Стало быть, страх язычника находил в судьбе свой объект, свое Ничто. Язычник не может вступить в отношение с судьбой, поскольку в одно прекрасное мгновение она является необходимой, но тут же становится случайной с приходом следующего мгновения. И все же язычник стоит к судьбе в некотором отношении, и этим отношением является страх. Ближе язычник не может подойти к судьбе. Попытка, которую предприняло для этого язычество, состояла в том, чтобы стать достаточно глубокомысленным, пролить на это новый свет. Тот, кто призван объяснить судьбу, сам должен быть таким же двузначным, как и судьба. Таким как раз и был оракул. Однако оракул опять-таки может означать нечто противостоящее. Потому отношение язычника к оракулу вновь оказывается страхом. Здесь и заключено глубоко не проясненное трагическое начало в язычестве. Трагическое состоит отнюдь не в том, что высказывание оракула двусмысленно; оно состоит в том, что язычник не смеет уклониться от обращения к нему за советом. Язычник стоит к оракулу в определенном отношении, он не может упустить возможности спросить его; даже в само мгновение вопрошания он стоит к нему в двузначном отношении (симпатическом и антипатическом). Именно так и следует понимать высказывание оракула.

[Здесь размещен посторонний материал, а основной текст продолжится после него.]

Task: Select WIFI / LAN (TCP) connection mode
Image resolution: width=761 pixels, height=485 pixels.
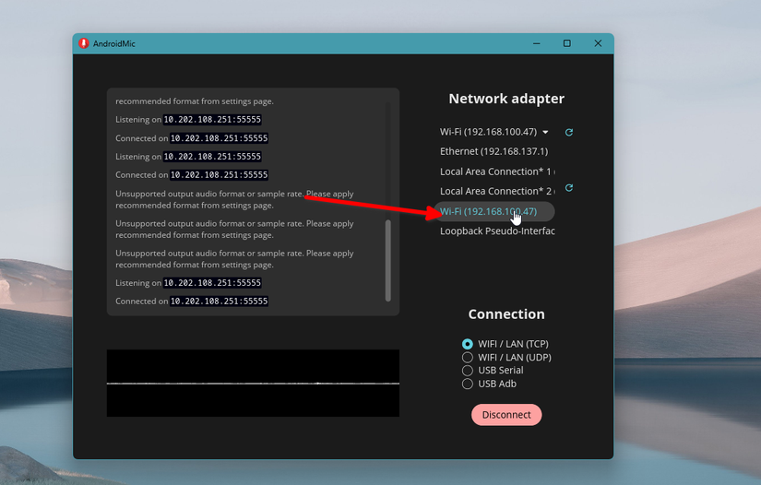Action: [468, 344]

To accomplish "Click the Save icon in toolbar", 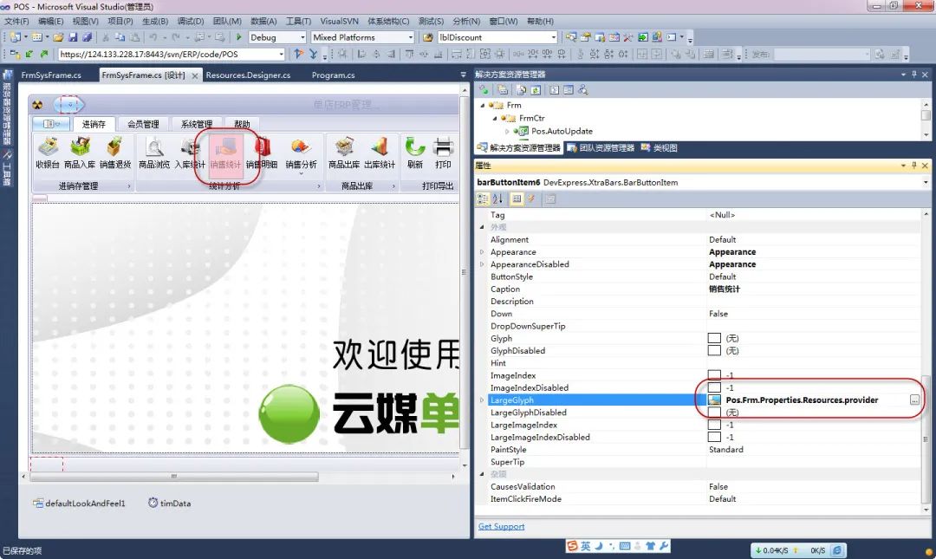I will tap(73, 37).
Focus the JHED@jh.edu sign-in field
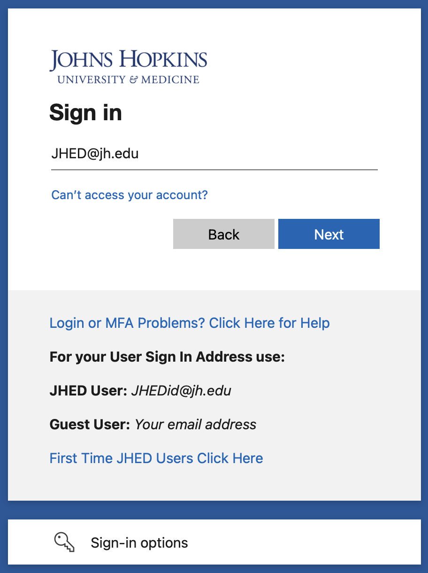 point(214,154)
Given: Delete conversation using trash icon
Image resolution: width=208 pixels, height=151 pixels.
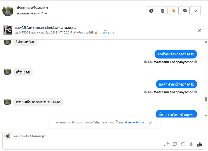Looking at the screenshot, I should (163, 11).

Понятие вины и греха в его глубочайшем смысле не может появиться в язычестве. Если бы оно появилось, язычество погибло бы вследствие того противоречия, что человек становился бы виновным посредством судьбы, Это действительно есть высшее противоречие, и как раз из этого противоречия и возникает христианство.
Язычество не постигает его, и потому оно так легкомысленно в определении понятия вины.

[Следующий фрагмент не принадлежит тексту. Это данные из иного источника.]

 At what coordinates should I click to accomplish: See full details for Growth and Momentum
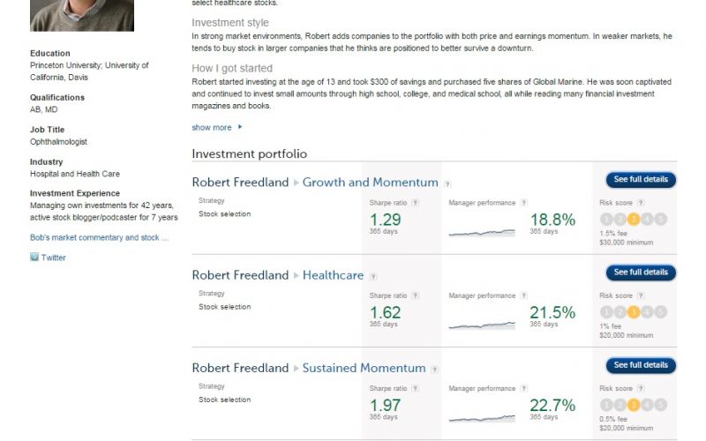[641, 180]
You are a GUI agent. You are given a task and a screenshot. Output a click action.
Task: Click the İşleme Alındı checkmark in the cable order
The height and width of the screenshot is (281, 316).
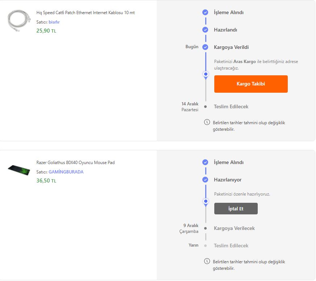pyautogui.click(x=205, y=12)
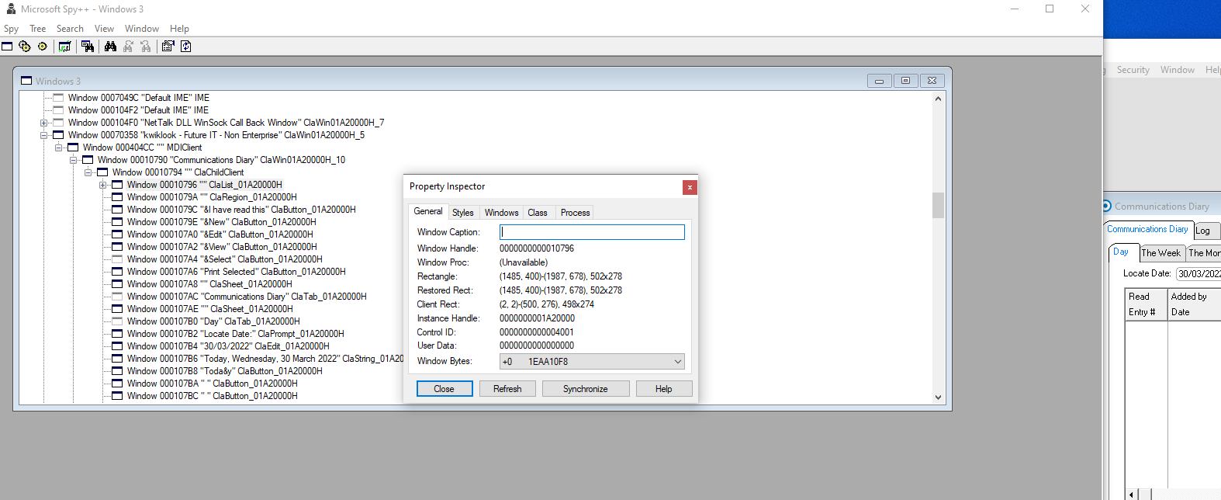Click the Log Messages toolbar icon

coord(65,47)
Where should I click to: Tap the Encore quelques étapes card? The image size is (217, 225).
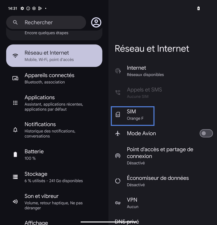pyautogui.click(x=54, y=35)
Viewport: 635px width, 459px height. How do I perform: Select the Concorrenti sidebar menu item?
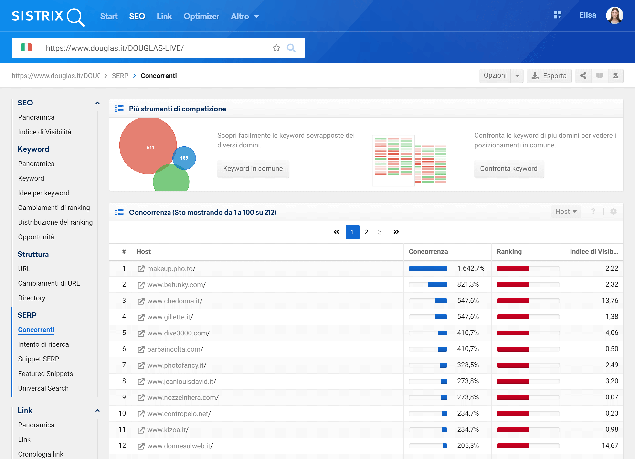click(x=35, y=330)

Понятие греха и вины как раз полагает единичного индивида как единичного.
Речь никоим образом не идет об отношении ко всему миру, ко всему прошедшему.
Речь идет лишь о том, что он виновен и все же должен становиться таковым через судьбу, то есть через все то, о чем речь не идет, и через нее он должен становиться чем-то таким, что снимает само понятие судьбы, — и таковым он должен становиться через судьбу.
Это противоречие, будучи постигнуто неправильно, порождает неверное представление о первородном грехе; а будучи постигнутым правильно, оно порождает истинное представление, состоящее в том, что всякий индивид является собой самим и родом и что последующий индивид не отличается существенно от первого.
В самой возможности страха исчезает свобода, подавленная судьбой; теперь же наконец открывается ее действительность, хотя это и происходит благодаря разъяснению, что сама свобода становится виновной. Страх даже в высшей своей точке там, где индивид как бы становится виновным, — все же не является виной. Таким образом, грех не появляется ни как необходимость, ни как случайность, а потому понятию греха соответствует Провидение.
Внутри христианства можно обнаружить языческий страх по отношению к судьбе повсюду, где дух хотя и присутствует, но еще не становится духом. Этот феномен проявляется отчетливее всего, когда наблюдаешь гения. Гений — это непосредственно преобладающая субъективность как таковая. Однако он еще не положен как дух; ибо, как таковой, он и может быть положен только через дух. В качестве непосредственного он может быть духом (тут и заключено заблуждение, согласно которому его поразительная одаренность и есть дух, положенный как дух), однако в этом случае он имеет вне себя самого нечто иное, что не есть дух, и сам стоит в некоем внешнем отношении к духу. Потому-то гений снова и снова обнаруживает судьбу, и чем глубже сам гений, тем глубже он обнаруживает эту судьбу.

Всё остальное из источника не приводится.